_DOCUMENT TEXT_.
○ ○ ○ ○ ○ ○ ○

For many Egyptians, the cases against Zaki and Baqer are among those that have come to symbolize the shrinking civic space in Egypt, where the hopeful energy that fueled the Arab Spring fizzled in the aftermath of a military takeover two years later.
“Baqer and Patrick should not have spent one day in jail for their human rights work,” said Hossam Bahgat, leader of the Egyptian Initiative for Personal Rights. “We welcome the news of their pardon and call for the immediate release of thousands still detained in Egypt on political grounds.”
Zaki, a researcher for EIPR, was detained in 2020 after returning home to Egypt from Italy, where he was studying at the University of Bologna. He was held in pretrial detention for 22 months, released and then sentenced to three years Wednesday for “spreading false news.”
On Facebook, his partner posted that before his sentencing, the couple was preparing for their wedding and renovating a home together. “There’s absolutely no reason why anyone would think that Patrick is a threat,” she wrote.
Egypt has faced growing scrutiny over the past two years for its human rights record, with the United States announcing early last year it would suspend some of its massive aid package to Egypt over such concerns. Advocacy groups say tens of thousands of political prisoners have been detained during President Abdel Fatah El-Sisi’s decade in power, some on the basis of social media posts deemed critical of the government.
Over the past two years, Egypt has launched several initiatives it says are intended to improve its human rights record. Critics say they are largely for show. A national dialogue is underway that Sisi’s government has billed as a chance for voices from different political backgrounds to discuss the country’s future. Rights groups, meanwhile, decried arrests that continued the same week the dialogue was launched. After Zaki’s sentencing Tuesday, some prominent participants abandoned the dialogue in protest.
Italian Prime Minister Giorgia Meloni called Zaki’s pardon Wednesday “a very important act” and said he would return to Italy on Thursday. Zaki’s case had worsened already strained ties between Rome and Cairo after the 2016 killing and torture of Italian student Giulio Regeni in Egypt. Egypt has long denied its involvement in his death but Italy has charged four Egyptian officials in connection to the case.

○ ○ ○ ○ ○ ○ ○

_GIVEN DATA_.
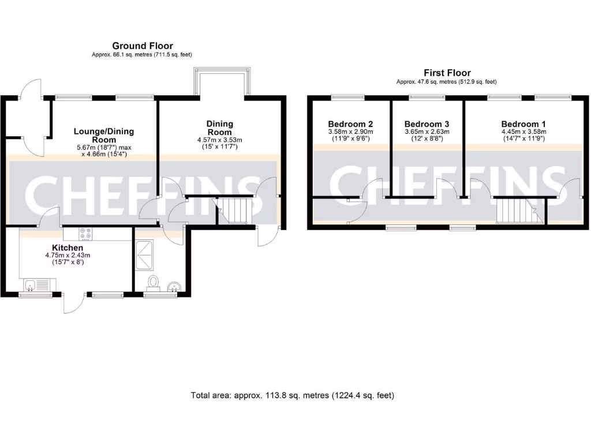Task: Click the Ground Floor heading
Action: pos(142,46)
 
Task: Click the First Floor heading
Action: pos(447,73)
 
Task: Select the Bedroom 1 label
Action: pos(523,124)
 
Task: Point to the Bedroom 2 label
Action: pos(350,124)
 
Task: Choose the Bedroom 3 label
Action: pos(427,124)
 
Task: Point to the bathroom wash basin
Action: pos(173,286)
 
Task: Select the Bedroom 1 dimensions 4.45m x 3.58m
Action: pos(523,132)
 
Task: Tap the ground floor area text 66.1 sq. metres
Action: pos(142,55)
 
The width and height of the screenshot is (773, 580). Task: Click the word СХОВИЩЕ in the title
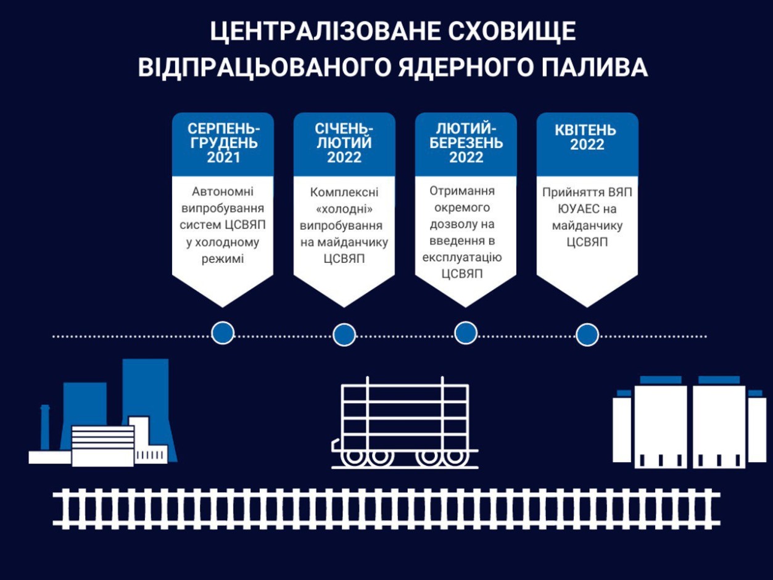511,31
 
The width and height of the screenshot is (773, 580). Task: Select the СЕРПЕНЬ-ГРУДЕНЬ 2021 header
223,143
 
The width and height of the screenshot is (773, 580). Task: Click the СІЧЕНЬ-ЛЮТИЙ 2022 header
344,143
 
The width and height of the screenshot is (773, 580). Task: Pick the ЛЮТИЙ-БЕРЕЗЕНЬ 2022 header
466,143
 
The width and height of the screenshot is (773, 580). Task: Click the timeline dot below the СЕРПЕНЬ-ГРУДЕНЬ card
223,333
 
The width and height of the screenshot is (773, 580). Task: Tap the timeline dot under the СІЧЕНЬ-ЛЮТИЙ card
344,334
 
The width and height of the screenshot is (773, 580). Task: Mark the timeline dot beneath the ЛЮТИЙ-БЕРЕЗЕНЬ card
466,333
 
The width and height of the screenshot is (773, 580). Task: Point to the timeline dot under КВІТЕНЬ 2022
587,334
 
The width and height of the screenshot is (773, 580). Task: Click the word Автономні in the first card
223,191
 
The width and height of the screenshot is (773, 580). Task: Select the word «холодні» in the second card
344,209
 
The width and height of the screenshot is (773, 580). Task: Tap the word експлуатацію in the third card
462,258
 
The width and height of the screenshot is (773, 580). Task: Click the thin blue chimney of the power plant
44,427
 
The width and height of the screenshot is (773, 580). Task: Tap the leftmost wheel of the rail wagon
354,457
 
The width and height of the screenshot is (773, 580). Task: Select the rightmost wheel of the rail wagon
455,457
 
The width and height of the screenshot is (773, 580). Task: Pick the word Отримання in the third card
462,191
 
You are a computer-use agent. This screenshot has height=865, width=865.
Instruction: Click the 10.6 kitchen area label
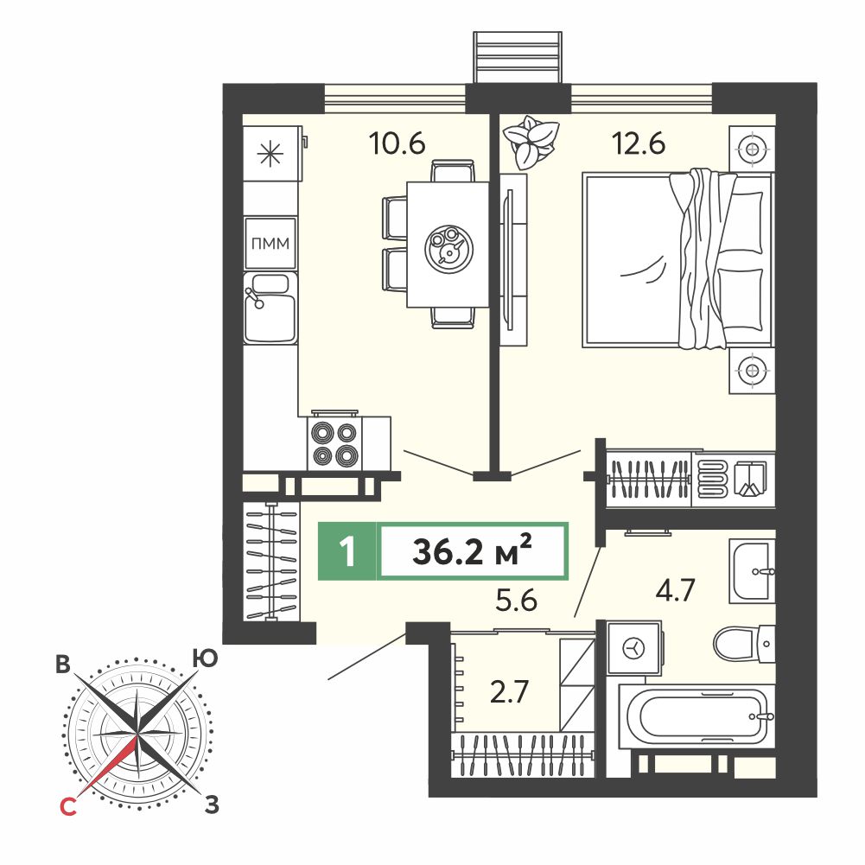(398, 143)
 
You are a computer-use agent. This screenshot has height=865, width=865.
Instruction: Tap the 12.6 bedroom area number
(639, 143)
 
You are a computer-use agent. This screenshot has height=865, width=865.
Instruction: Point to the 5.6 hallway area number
(517, 601)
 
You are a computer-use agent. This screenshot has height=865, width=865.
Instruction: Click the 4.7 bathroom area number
(675, 589)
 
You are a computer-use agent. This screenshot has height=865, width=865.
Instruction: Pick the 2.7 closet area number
(510, 692)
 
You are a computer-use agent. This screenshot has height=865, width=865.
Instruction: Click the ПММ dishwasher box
(270, 244)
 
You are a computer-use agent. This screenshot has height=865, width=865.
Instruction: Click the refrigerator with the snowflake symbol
(272, 153)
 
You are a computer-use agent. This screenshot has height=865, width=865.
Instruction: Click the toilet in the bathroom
(744, 644)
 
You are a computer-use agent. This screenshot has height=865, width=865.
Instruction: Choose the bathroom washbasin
(752, 571)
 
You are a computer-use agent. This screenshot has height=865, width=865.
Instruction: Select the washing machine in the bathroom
(634, 647)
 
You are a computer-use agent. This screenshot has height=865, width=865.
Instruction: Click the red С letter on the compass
(67, 807)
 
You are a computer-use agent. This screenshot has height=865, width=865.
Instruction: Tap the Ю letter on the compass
(205, 658)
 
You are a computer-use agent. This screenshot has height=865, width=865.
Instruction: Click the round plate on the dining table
(448, 249)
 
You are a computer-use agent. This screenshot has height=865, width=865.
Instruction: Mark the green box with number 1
(347, 551)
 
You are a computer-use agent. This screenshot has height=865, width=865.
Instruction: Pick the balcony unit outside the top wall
(518, 57)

○ ○ ○ ○ ○ ○ ○

_WORK TO DO_.
**a)** Name every person the article on the Zaki and Baqer pardons identifies by name.
**b)** Answer these from the article on the Zaki and Baqer pardons:
(i) How long was Zaki held in pretrial detention?
(ii) At which university was Zaki studying in Italy?
(iii) How many Egyptian officials has Italy charged in connection with the Regeni case?
**c)** Put this sentence from the article on the Zaki and Baqer pardons into Spanish: "Zaki, a researcher for EIPR, was detained in 2020 after returning home to Egypt from Italy, where he was studying at the University of Bologna."

_TASK-BY-TASK ANSWERS_.
**a)**
Patrick Zaki
Baqer
Hossam Bahgat
Abdel Fatah El-Sisi
Giorgia Meloni
Giulio Regeni

**b)**
(i) 22 months
(ii) The University of Bologna
(iii) Four

**c)** Zaki, investigador de la EIPR, fue detenido en 2020 tras regresar a su país, Egipto, desde Italia, donde estudiaba en la Universidad de Bolonia.